Water play: make magical potions
Shaving cream kind of day! Add food coloring for pops of color.
Paint using water color
Paint on the windows using water drops: have water drop races on the windows
Make rainwater paintings with puddles!
Build using wood, legos, recyclables: whatever your brain thinks up!
Read and act out your favorite books
Karaoke: sing your favorite songs.
Yoga (Kid version!)
Nothing. Get bored and see where it takes you & what could be created.
What were the little things you carried in your pockets before the world made you empty them? Mine literally were rocks and dandelions. I would marvel at a rock as I found it fascinating. I loved and still enjoy collecting rocks. Ultimately, it’s not about the things you buy, it’s about the experiences you have. The moments made into memories. It’s about the little things you care about. Perhaps it keeps you up at night or wakes you up really early in the morning. Perhaps it sits with you for awhile mid-afternoon while you have your tea. It calls out to you. It knows your name without ever having to say it.
When is the last time you noticed or discovered that little thing you care about? When you saw or realized it did you marvel and sit with it for awhile? Were you present in the moment with it? When is the last time you did something about it? No expectations. Not because you have to but because you want to. Not following steps walking into “adulthood” but into “yourself hood” When will you follow your calling? Your own footsteps, left foot, right foot one in front of the other? Not for money but for your soul. Those are the kinds of things that are worth carrying in your pocket. Noticing and fulfilling the little things that you care about are victories.
I remember a little thing. A student of mine wanted to take a worm back to the classroom. So, he put some dirt in his pocket. Then he put the earthworm in his pocket. He carefully sprinkled a bit more dirt on top of the worm in his pocket as well so the worm in his own words would have a home.
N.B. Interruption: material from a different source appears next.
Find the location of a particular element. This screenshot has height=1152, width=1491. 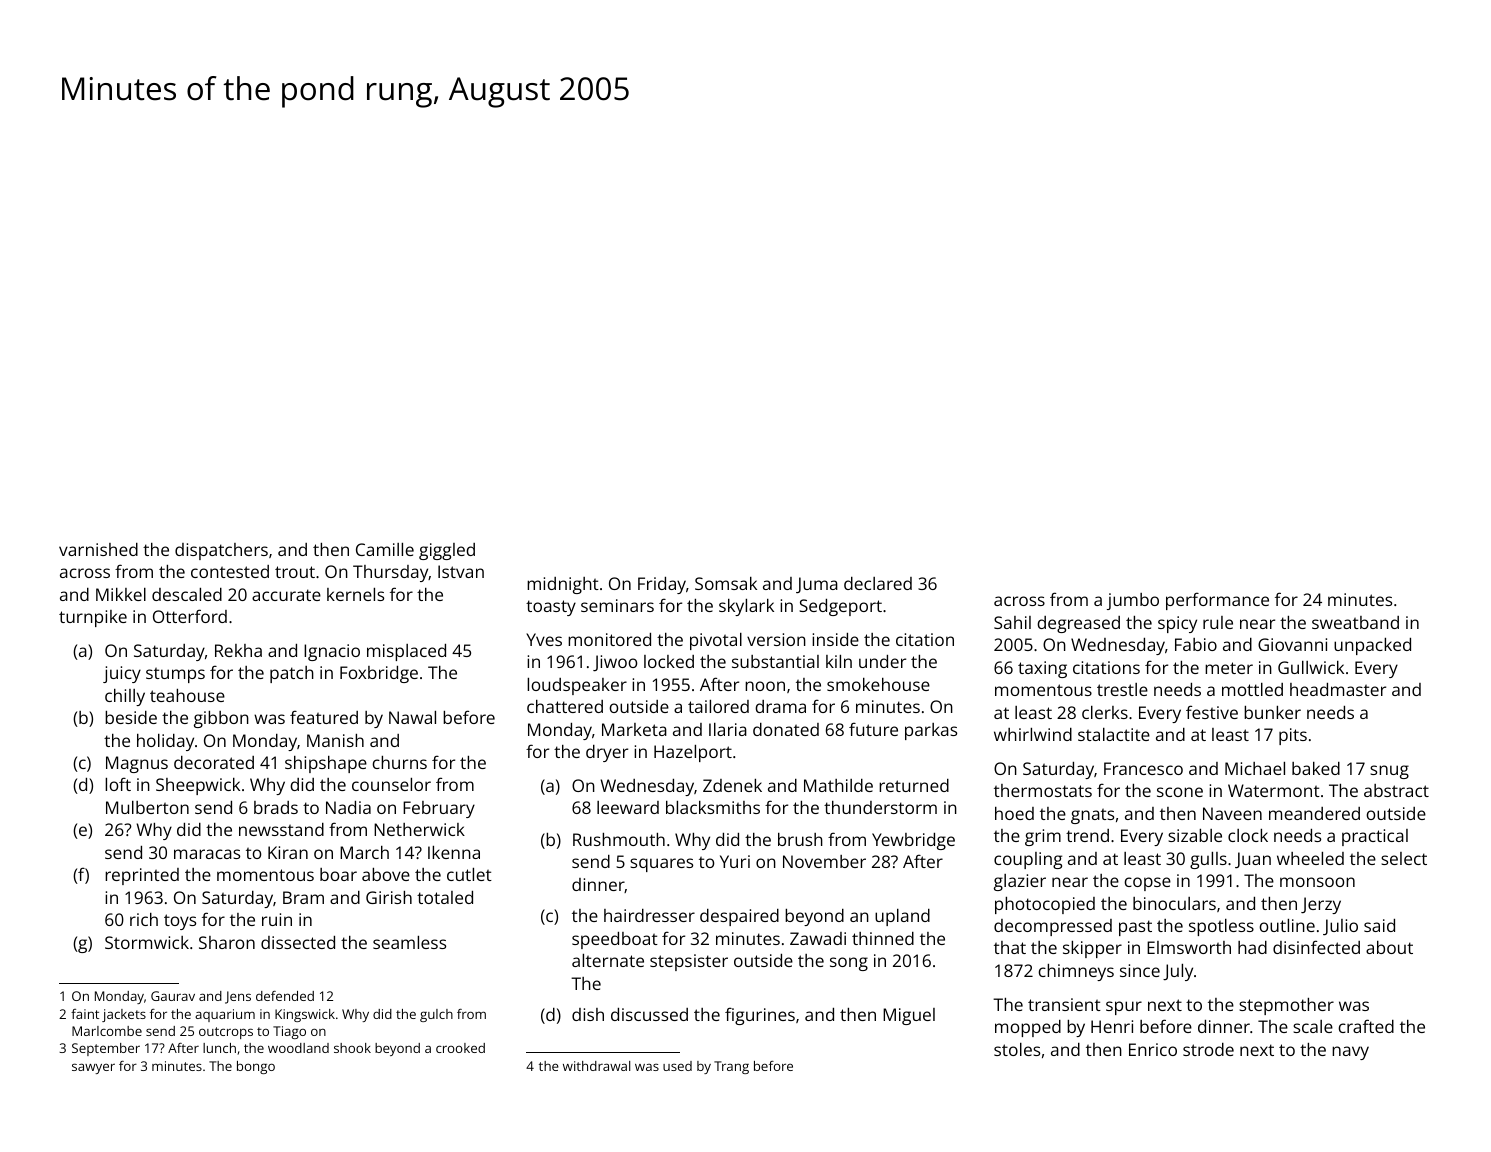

Think of the care and careful consideration he took to look out for the worm as he fulfilled his mission of bringing it back into our classroom.
If I had interrupted this play and told him to empty his pockets and that a pocket is no place for an earthworm even to transport it then we would have missed out on all of the learning with earthworms, anatomy and how to care for them and how they care for our Earth creating nutrients for plants and other organisms. It started with one worm and turned into so much more.
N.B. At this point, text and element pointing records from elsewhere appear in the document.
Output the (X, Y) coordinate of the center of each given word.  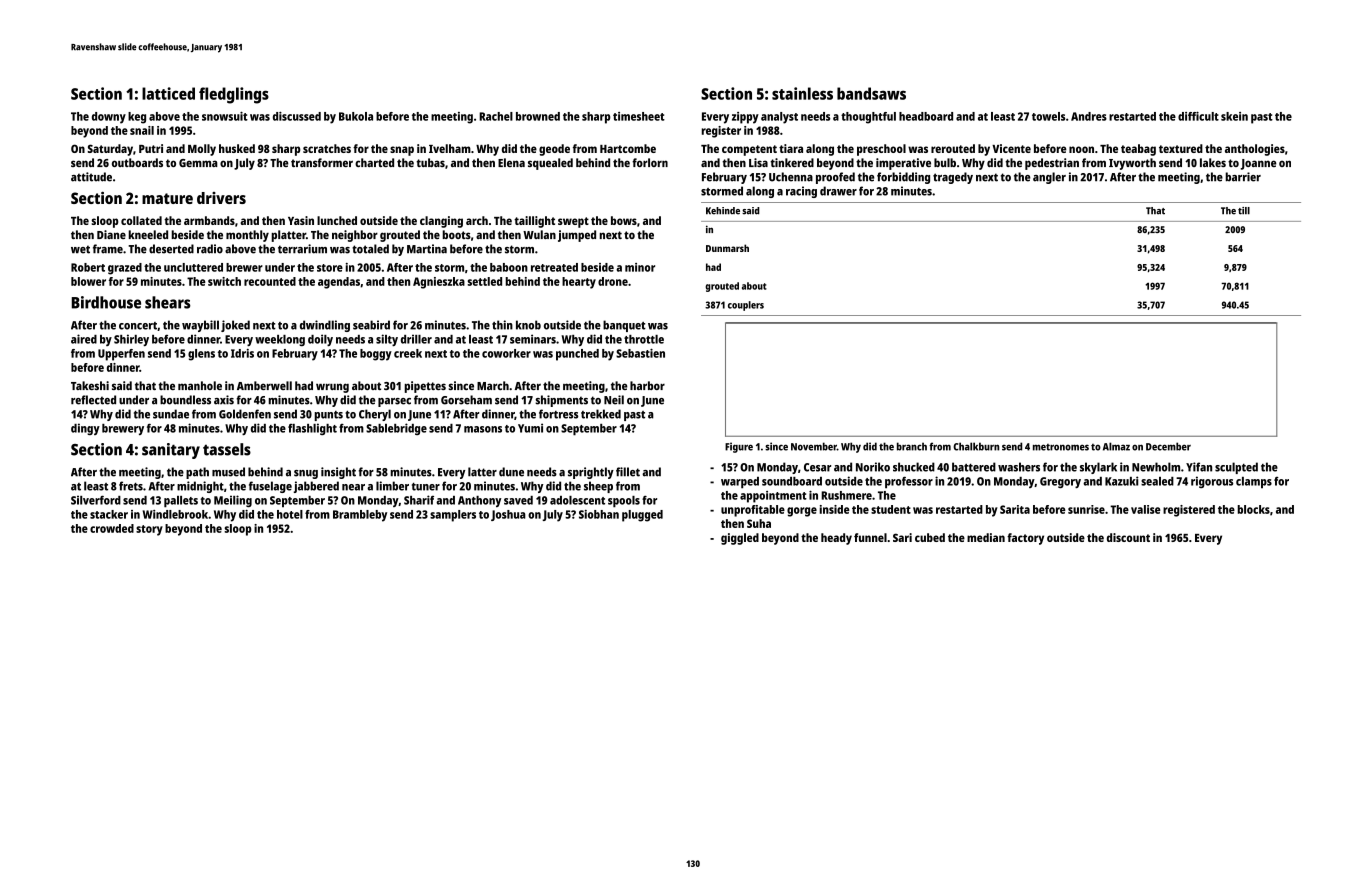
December (1168, 446)
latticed (168, 93)
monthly (247, 236)
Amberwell (264, 385)
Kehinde (723, 211)
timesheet (639, 116)
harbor (647, 385)
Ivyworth (1132, 164)
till (1244, 211)
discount (1128, 537)
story (149, 530)
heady (836, 539)
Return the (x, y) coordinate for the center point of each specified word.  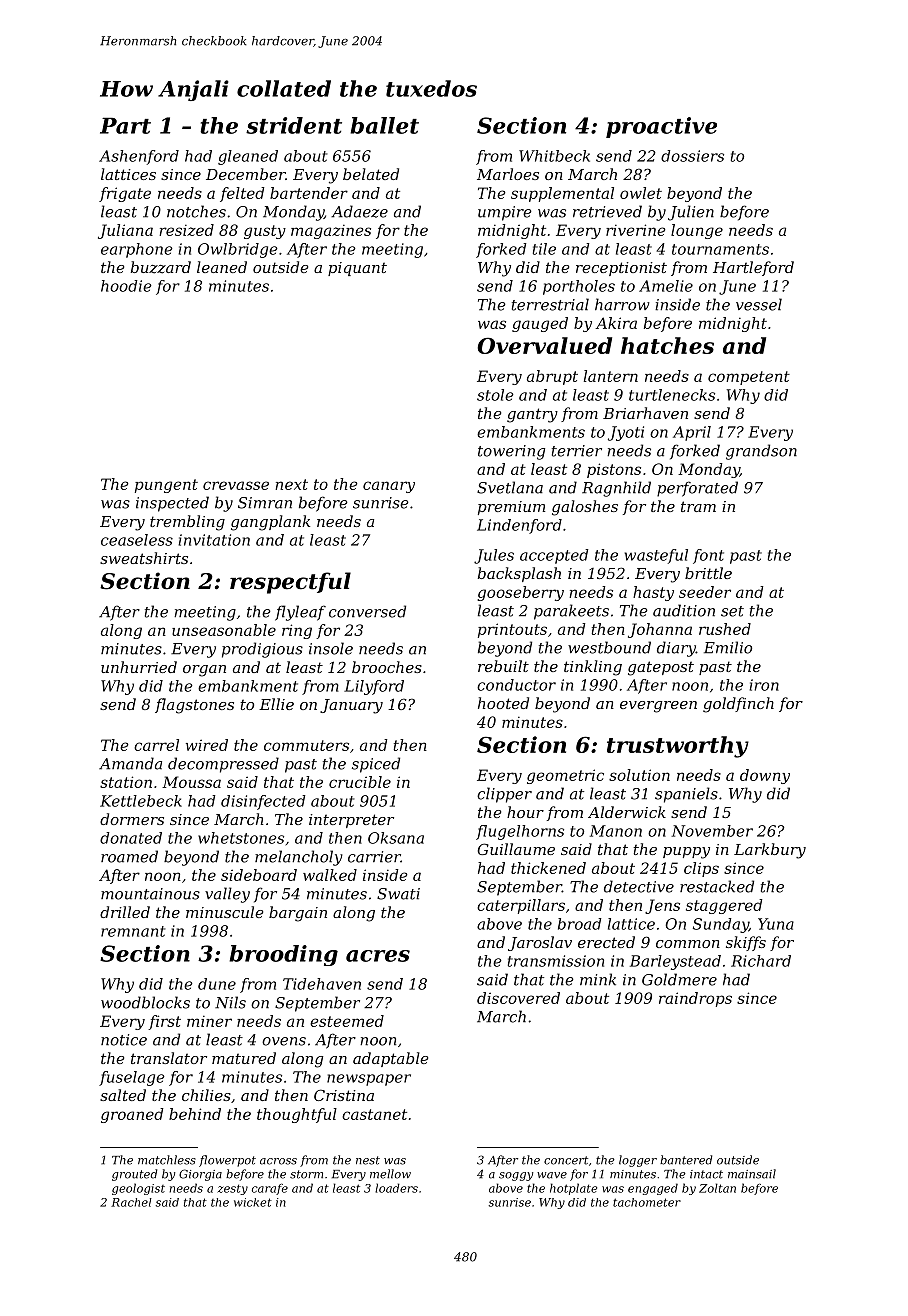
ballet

A worm. A single worm created a moment which created a memory and is in the process of possibly creating an entomologist. We all have an inner child, an inner soul. Nurture it. Nurture the little thing you love and yearn for whether it’s an ant or the sky. You are drawn to it for a reason. When someone asks you why are you “fixated” or “stuck” on something. Ask them, why not? Keep your wonder and your fascination especially in a world that is “stuck” and “fixated” on being busy and moving onto something else before really getting to know and work with what it started with to begin with. Studying and observing earthworms doesn’t take a week or month. For example, Darwin studied earthworms for forty years.
What were the little things you carried in your pockets before the world made you empty them?
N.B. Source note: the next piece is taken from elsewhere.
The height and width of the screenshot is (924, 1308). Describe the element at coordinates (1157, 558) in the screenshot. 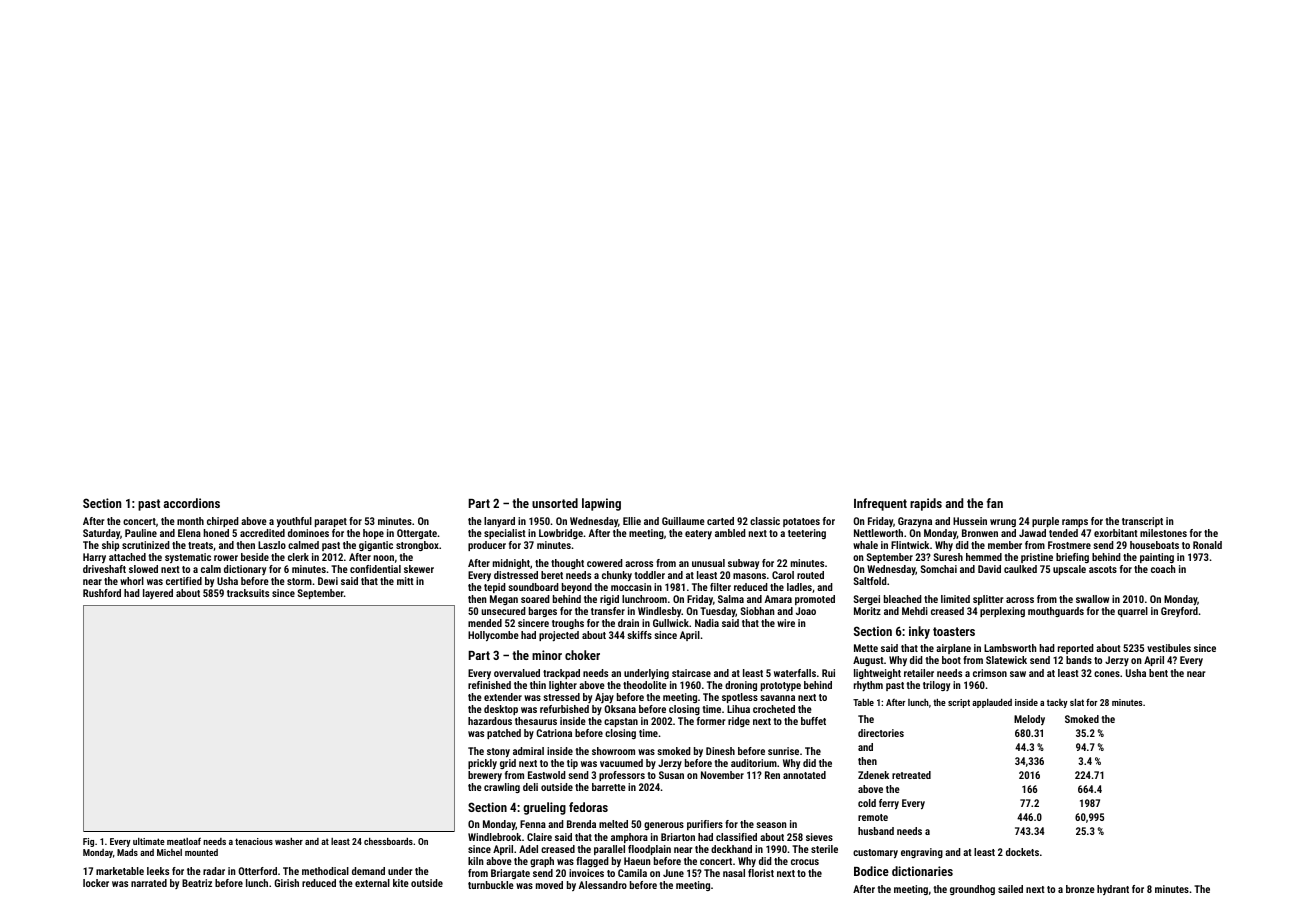

I see `painting` at that location.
Four decades Darwin hung out and observed the worms. So take your time with your passion and purpose, on purpose. The little thing you care about. The little thing that keeps knocking on your brain and on your heart: your soul. It’s worth it. Nurture it, care for it and be there with it for awhile. Sit with it. Walk with it. Crawl with it. Do whatever it is you have to do to be with it for awhile. Keep it safe, give it a home. Put it in your pocket. Take a decade or two or three or four or even more with it. Slow down and move with it in a world that wants to move onto the next thing. It warms. It cools. It warms. It cools. Stay with it for awhile. Savor it like the last bite. In fact, save the best bite for last.
So what is it and what will you do with it?